Hacer algo en familia es sinónimo de presenciar un espectáculo inolvidable. Una familia reunida, por el motivo que sea, es el factor clave para experimentar toda la gama de emociones pues nunca faltan los gritos, los llantos, las lágrimas, las miradas silenciadoras, las sonrisas, las carcajadas...

Ahora bien, trabajar en familia es como jugar videojuegos en el nivel avanzado. Es sólo para expertos. Es algo que entienden a la perfección sólo aquellos cuyos padres son dueños de un comercio – zapatería, boutique, perfumería, papelería, librería... – y cuya infancia transcurrió dentro de un establecimiento.

Prácticamente el negocio se transforma en tu casa. Tu escritorio para hacer tareas es un mostrador o una mesa improvisada en la bodega. Tus juguetes para entretenerte son unas cajas de cartón vacías que más tarde se irán a la basura. Tus amigos son el hijo de los señores de "Rody", la hija de los señores de "Osiris", los niños de los señores de "Banana", las niñas de los señores de "Lilia" y los gemelos de los señores de "D’ Barón". Las vacaciones en las que te levantas a la hora que quieres, pasas las mañanas viendo televisión y empleas las tardes jugando en la calle, son una fantasía. Eventualmente el negocio se convierte en tu vida. Tus horarios, tus comidas, tus descansos, tus viajes, todo gira entorno a éste.

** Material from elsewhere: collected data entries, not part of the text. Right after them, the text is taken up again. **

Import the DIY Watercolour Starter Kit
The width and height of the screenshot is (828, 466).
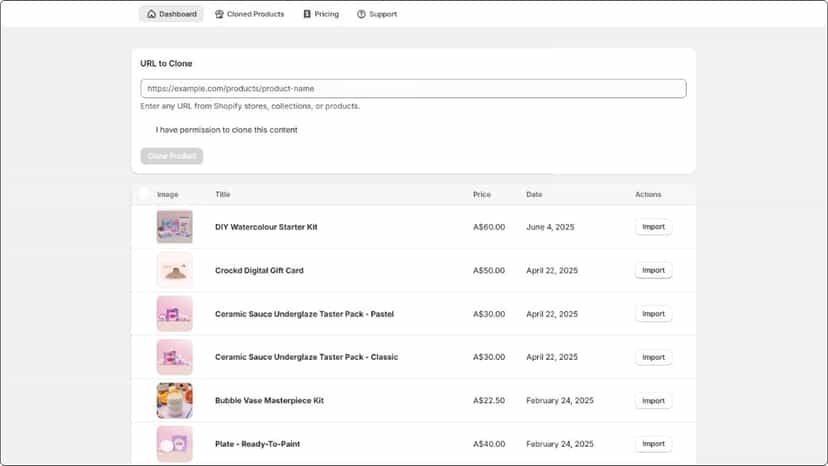[x=653, y=227]
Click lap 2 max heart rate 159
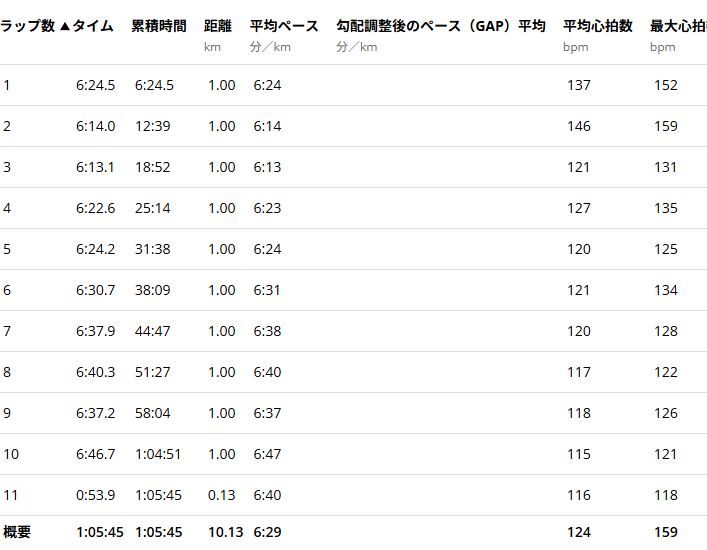The image size is (707, 550). [665, 126]

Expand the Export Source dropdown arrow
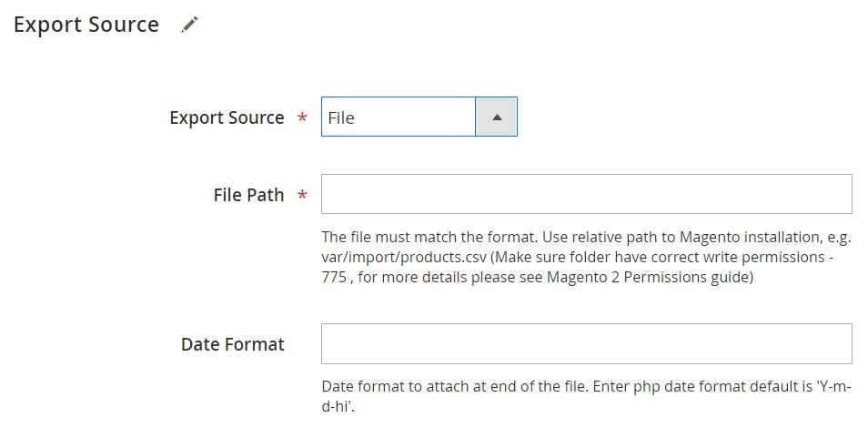pyautogui.click(x=497, y=117)
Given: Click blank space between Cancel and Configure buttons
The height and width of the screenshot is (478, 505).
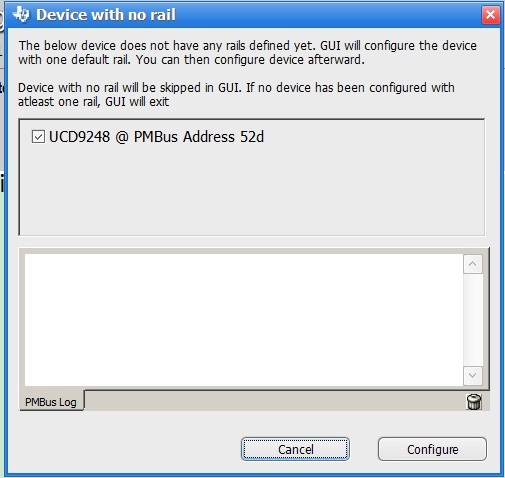Looking at the screenshot, I should click(364, 449).
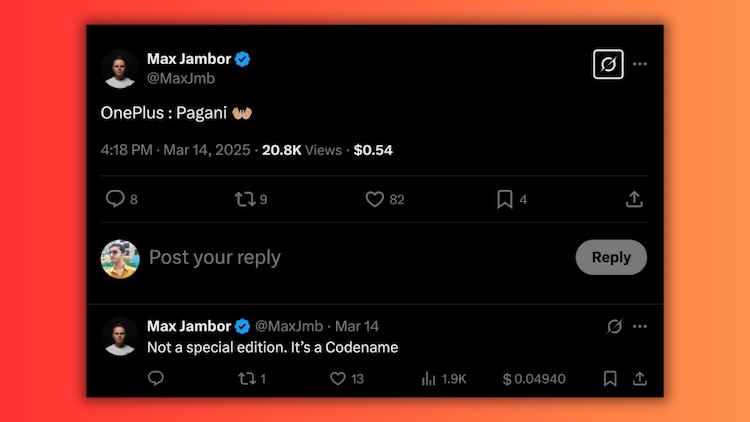Open the Grok icon on the Codename reply

point(616,326)
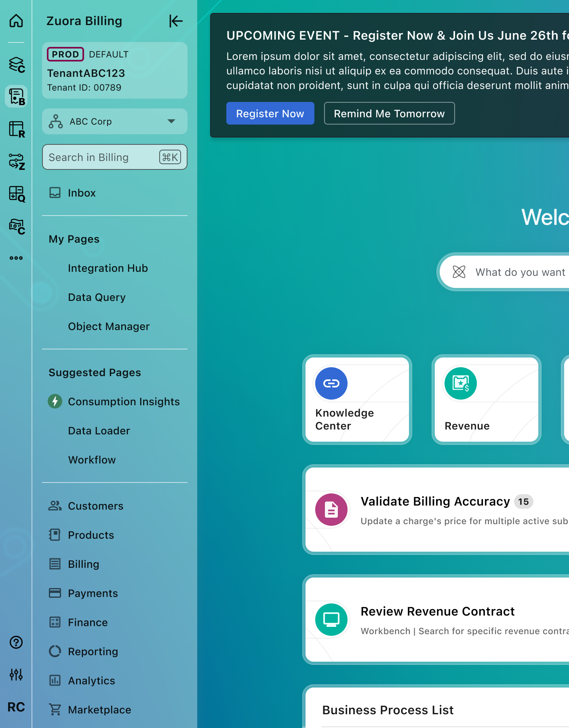Click Remind Me Tomorrow button

point(389,114)

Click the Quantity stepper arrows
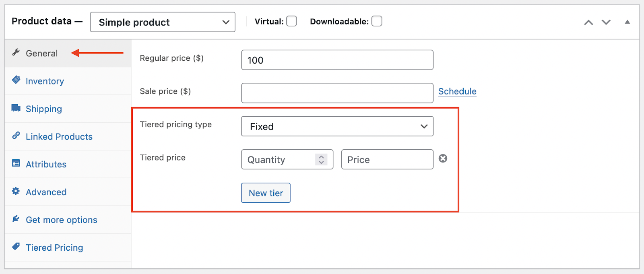click(321, 160)
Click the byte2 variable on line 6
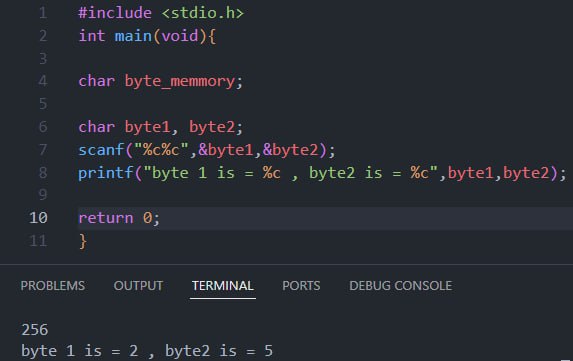The height and width of the screenshot is (361, 573). tap(212, 127)
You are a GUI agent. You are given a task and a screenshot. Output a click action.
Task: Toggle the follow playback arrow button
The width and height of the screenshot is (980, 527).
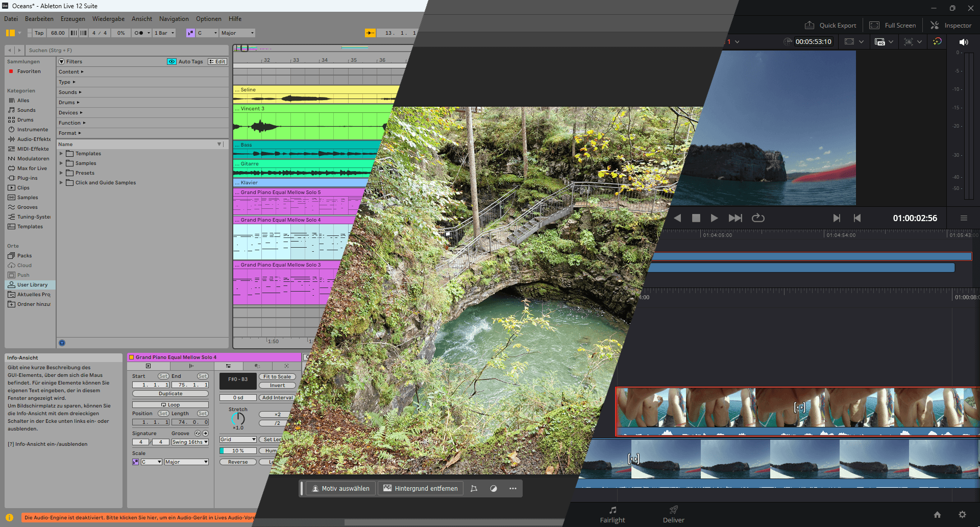point(370,33)
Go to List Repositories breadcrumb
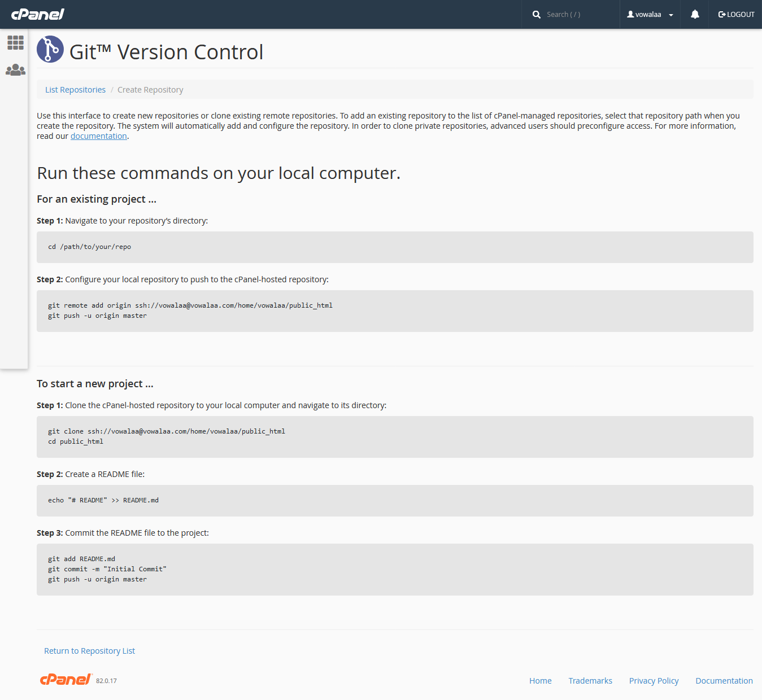The width and height of the screenshot is (762, 700). click(x=75, y=90)
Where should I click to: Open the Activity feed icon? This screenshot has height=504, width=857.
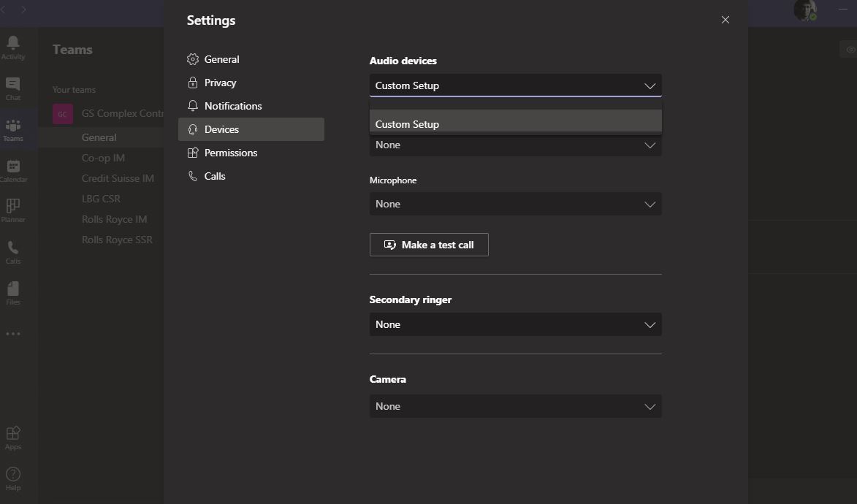click(x=13, y=46)
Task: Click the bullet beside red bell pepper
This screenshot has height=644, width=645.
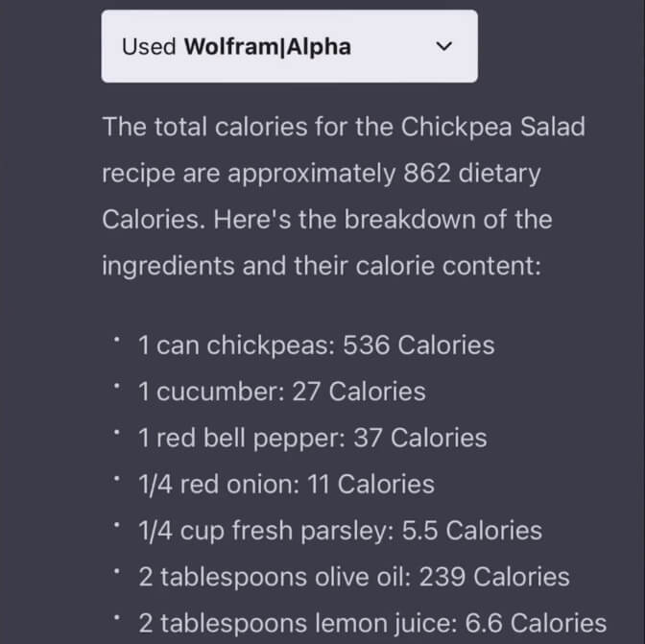Action: 115,432
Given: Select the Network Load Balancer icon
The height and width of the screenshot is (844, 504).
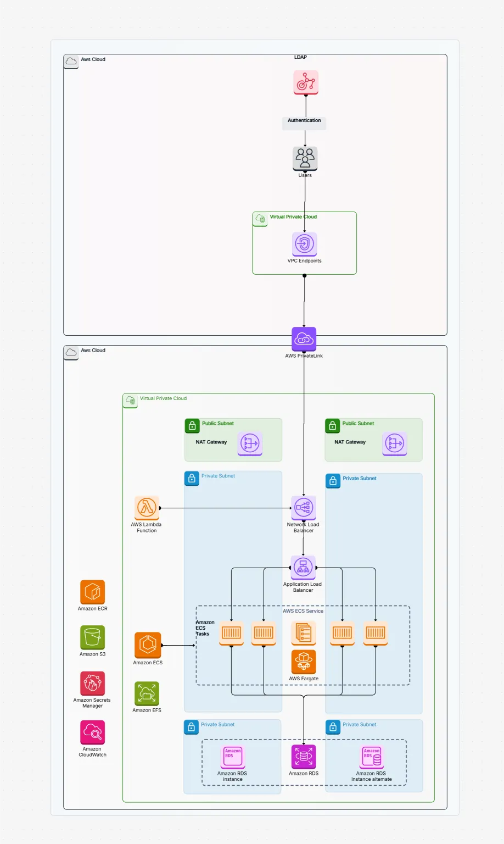Looking at the screenshot, I should click(x=303, y=508).
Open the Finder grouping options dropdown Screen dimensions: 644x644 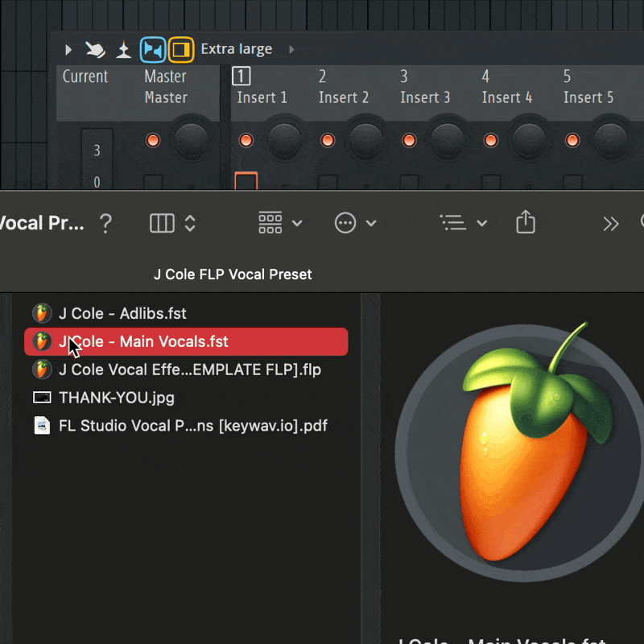point(280,223)
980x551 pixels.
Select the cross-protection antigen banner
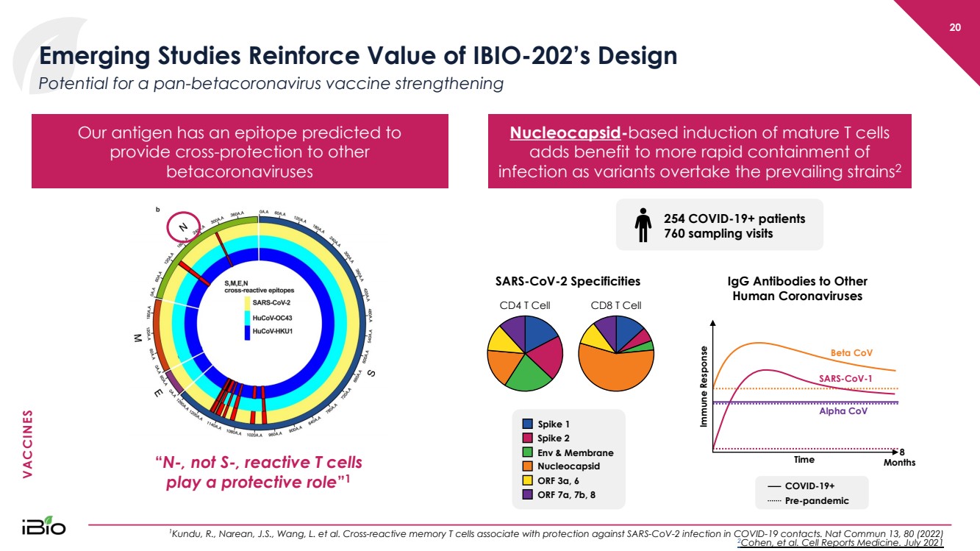pos(240,152)
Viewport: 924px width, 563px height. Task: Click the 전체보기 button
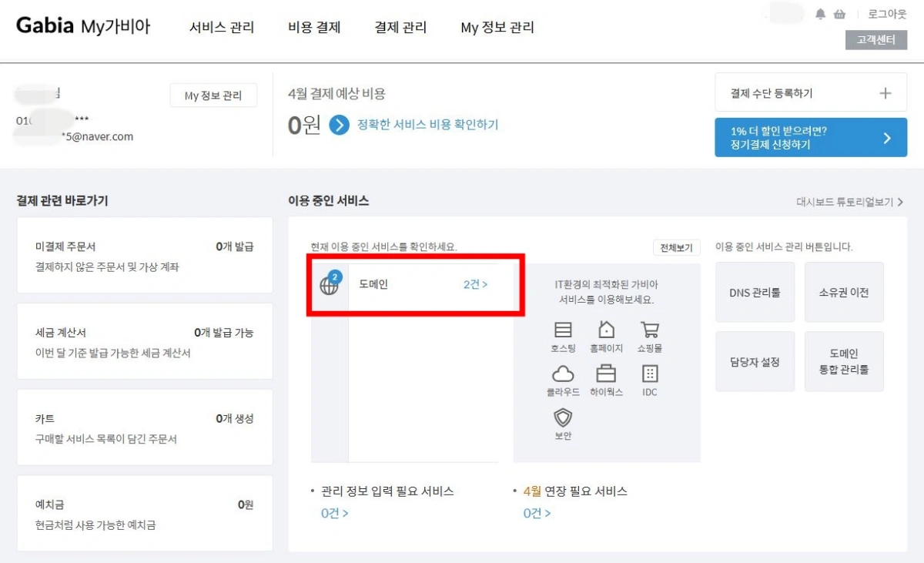[676, 247]
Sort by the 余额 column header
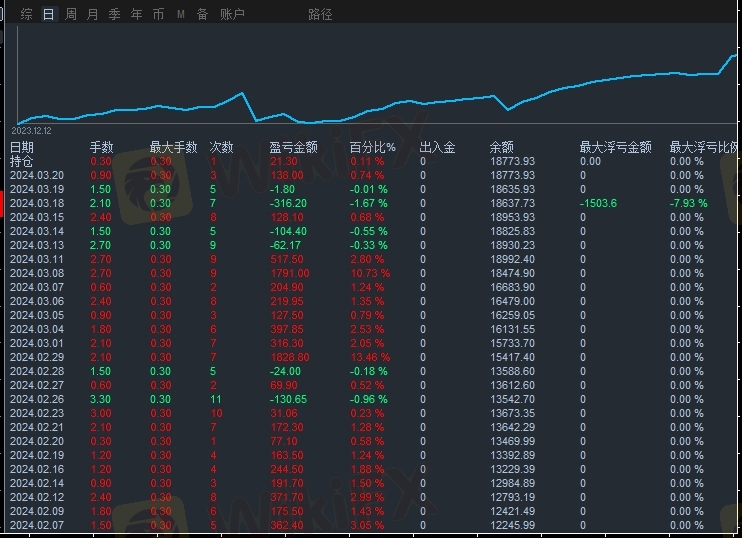This screenshot has height=538, width=742. pos(501,147)
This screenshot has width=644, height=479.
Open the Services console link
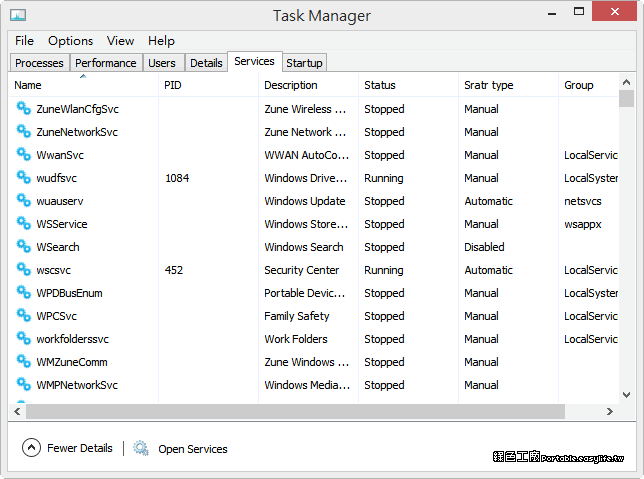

Quizás creas que tener un negocio familiar es de lo más agotador, y sí lo es, pero también es de lo más satisfactorio sobretodo cuando toda la familia está involucrada. Aún recuerdo aquel día de temporada alta en el que se esperaban muchos clientes, muchas ventas, mucha faena y poco ocio. Aún tengo presente aquel día en el que mi familia y yo estuvimos trabajando juntos, sólo nosotros, nadie más. Ese día cada quien hizo lo suyo, lo que sabe hacer mejor: uno estaba en caja cobrando, otro sacaba y acomodaba la mercancía en bodega, una recibía al cliente y le ofrecía la variedad de modelos, y otra le daba el toque de amabilidad y confiabilidad que la mayoría de los clientes buscan. Ese día fue uno de los mejores para el negocio porque la confianza, la comunicación y la coordinación que logramos entre nosotros, contribuyeron a cumplir el objetivo: que el cliente se fuera feliz. Ese día también fue de los más especiales para mi familia porque, a pesar del cansancio, nos quedamos con una sensación de dicha tan vívida que es difícil de describir con palabras.

Por eso, una familia trabajando es un punto y aparte, es un espectáculo no apto para cardíacos, es un nivel avanzado de convivencia familiar.